A cardiac arrest is a life-threatening arrhythmia in which the heart’s pumping function stops – and thus no blood comes out to the body’s organs, including the brain. If a patient’s circulation does not start again in a few minutes, the brain will get damaged – and die within a few moments. Most often, the pumping function of the heart ceases because the heart rhythm becomes so rapid that no blood is pumped out to the body. This is typically called ventricular fibrillation (VF) or ventricular tachycardia (VT), and special cardiac pacemakers (ICDs) can help.
This type of life-threatening condition can typically be stopped by giving the heart an electric shock. It is possible to treat this using a defibrillator, which you can often see hanging in public places. However, it is also possible to place a defibrillator inside the body. This ICD device can act as both a normal pacemaker, and a tiny defibrillator.
- Implantable Cardiac Defibrillator (ICD)

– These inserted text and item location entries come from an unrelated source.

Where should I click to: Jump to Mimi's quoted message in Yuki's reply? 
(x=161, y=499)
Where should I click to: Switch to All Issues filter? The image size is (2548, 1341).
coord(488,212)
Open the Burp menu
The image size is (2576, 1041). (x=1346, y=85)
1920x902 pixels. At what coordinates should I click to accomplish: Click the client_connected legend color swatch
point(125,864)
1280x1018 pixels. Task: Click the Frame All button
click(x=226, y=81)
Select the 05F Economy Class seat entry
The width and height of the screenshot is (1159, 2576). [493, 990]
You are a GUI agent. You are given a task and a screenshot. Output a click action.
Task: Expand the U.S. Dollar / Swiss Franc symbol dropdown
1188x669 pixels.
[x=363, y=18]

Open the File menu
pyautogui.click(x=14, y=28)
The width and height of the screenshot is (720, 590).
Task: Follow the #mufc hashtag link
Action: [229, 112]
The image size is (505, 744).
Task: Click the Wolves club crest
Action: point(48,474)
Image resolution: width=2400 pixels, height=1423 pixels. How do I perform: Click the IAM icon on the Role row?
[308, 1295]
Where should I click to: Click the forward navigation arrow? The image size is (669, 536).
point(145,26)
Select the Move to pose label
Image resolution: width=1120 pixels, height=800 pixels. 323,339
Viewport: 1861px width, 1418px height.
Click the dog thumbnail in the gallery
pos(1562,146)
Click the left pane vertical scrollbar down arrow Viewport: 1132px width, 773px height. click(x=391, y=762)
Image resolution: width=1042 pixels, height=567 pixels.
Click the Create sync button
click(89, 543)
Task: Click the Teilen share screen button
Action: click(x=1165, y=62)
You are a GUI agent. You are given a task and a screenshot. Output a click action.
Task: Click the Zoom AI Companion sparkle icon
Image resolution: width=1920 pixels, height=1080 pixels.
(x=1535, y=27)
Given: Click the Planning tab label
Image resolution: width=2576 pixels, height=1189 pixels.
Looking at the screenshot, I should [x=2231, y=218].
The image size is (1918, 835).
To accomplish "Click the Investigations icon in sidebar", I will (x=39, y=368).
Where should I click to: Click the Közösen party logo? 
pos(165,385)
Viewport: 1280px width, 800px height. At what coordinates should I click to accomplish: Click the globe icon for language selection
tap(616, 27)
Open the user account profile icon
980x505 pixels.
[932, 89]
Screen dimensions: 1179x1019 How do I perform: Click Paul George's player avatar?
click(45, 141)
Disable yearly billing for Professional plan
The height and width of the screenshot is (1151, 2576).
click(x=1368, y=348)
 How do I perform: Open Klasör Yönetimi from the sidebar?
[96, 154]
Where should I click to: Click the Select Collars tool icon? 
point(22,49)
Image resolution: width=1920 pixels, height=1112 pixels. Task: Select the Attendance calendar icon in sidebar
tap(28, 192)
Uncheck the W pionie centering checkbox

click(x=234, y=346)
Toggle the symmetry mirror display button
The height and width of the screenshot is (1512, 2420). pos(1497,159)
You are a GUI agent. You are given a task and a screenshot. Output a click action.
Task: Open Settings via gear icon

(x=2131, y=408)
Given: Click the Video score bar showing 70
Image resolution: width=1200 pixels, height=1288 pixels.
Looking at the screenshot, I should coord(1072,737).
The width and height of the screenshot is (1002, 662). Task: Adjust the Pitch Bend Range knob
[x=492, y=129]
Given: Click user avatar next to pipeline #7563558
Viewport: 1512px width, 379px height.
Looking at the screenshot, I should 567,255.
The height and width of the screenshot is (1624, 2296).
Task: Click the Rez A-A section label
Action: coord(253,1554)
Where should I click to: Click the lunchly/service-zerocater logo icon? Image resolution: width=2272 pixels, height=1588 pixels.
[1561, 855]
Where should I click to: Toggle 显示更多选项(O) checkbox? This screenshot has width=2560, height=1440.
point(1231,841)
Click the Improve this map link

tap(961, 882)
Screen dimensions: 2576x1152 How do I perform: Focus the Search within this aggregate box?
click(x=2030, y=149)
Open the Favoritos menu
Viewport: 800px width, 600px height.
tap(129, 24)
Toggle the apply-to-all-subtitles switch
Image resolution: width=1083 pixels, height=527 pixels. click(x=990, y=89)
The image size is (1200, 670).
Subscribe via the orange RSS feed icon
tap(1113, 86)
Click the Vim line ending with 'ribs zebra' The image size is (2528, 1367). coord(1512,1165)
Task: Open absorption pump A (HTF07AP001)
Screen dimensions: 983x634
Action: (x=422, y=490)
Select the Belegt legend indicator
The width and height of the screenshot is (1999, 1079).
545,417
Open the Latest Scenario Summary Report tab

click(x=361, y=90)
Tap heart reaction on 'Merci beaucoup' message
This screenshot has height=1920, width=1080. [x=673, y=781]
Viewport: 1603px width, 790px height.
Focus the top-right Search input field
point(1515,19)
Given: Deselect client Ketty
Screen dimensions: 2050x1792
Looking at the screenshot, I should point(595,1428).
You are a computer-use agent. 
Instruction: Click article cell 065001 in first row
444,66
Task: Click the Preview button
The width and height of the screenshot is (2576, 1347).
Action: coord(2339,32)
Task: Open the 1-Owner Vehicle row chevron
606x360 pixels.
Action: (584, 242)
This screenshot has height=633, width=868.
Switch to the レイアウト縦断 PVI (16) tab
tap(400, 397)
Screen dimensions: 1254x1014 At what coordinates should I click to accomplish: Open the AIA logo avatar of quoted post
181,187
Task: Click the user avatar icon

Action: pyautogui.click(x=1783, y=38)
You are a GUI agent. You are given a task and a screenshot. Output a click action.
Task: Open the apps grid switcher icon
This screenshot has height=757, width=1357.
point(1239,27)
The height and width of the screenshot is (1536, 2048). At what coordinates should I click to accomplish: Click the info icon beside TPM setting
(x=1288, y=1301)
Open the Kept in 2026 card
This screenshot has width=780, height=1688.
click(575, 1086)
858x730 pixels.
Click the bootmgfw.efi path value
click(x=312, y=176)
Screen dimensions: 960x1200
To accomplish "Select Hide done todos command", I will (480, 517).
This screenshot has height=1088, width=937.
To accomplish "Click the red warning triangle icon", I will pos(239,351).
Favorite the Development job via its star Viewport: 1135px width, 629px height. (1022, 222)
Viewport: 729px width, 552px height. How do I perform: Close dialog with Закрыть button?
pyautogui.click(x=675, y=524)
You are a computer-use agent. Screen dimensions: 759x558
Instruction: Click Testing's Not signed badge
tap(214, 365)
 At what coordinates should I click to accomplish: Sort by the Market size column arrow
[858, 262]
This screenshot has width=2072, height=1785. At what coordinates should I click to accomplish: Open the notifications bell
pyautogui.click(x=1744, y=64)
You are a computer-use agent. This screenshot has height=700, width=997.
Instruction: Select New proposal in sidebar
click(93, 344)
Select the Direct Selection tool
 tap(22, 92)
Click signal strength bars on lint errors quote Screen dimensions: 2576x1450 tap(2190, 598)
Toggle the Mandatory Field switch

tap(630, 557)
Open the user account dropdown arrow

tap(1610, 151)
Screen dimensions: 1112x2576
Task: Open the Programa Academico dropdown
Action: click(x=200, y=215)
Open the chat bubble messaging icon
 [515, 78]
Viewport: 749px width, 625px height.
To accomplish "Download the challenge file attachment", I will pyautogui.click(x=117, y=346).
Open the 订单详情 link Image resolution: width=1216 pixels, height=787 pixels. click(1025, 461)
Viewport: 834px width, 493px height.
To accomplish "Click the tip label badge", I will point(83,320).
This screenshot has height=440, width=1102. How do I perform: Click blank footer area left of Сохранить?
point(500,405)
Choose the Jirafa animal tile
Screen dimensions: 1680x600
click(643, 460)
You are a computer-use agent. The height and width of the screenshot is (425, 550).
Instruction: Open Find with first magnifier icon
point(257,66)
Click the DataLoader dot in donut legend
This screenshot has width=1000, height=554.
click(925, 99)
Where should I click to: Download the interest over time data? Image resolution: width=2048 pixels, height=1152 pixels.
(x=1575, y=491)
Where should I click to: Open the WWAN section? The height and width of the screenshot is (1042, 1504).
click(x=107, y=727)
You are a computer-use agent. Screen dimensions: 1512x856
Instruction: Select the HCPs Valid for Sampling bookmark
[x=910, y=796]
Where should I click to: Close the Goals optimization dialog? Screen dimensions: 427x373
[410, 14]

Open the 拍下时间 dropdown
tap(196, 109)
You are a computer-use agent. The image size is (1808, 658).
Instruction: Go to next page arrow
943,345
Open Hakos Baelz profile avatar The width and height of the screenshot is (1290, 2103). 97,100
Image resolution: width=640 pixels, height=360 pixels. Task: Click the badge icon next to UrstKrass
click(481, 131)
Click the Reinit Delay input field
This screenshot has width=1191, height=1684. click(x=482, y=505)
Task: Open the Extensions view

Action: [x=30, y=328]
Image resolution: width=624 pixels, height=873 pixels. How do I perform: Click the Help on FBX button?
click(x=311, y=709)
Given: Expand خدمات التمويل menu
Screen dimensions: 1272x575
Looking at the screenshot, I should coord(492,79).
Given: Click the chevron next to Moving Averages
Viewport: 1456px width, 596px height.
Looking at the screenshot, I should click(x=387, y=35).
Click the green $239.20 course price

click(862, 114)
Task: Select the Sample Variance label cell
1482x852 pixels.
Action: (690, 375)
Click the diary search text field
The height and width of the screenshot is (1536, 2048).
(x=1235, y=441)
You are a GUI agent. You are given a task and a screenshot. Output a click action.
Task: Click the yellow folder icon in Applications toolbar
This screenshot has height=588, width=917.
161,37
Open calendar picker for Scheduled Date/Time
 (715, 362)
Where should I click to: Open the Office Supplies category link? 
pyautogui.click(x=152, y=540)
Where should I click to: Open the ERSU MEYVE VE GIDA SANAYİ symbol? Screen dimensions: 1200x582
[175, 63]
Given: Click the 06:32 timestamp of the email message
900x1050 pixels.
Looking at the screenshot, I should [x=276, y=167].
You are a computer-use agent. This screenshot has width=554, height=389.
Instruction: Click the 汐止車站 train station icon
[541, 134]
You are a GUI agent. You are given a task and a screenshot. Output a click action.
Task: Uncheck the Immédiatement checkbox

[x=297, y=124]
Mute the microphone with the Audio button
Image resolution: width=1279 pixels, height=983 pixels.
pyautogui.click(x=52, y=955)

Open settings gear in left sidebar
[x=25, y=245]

- Leads to the left ventricle
- Leads to the right atrium
- Leads to the right ventricle
As with other pacemakers, the operation to implant one is typically performed under local anesthesia and typically takes one hour. It is a safe procedure with only low risks of complications. Like ordinary pacemakers a CRT pacemaker can be programmed and adjusted using special computers and leadless communication through the skin. Often, they are controlled remotely through a leadless device with web based contact to the implanting cardiology center.
If there are problems with heart failure at the same time, you can choose an ICD that – in addition to giving shock – can regulate the rhythm in both heart chambers at the same time, this is called a CRT-ICD.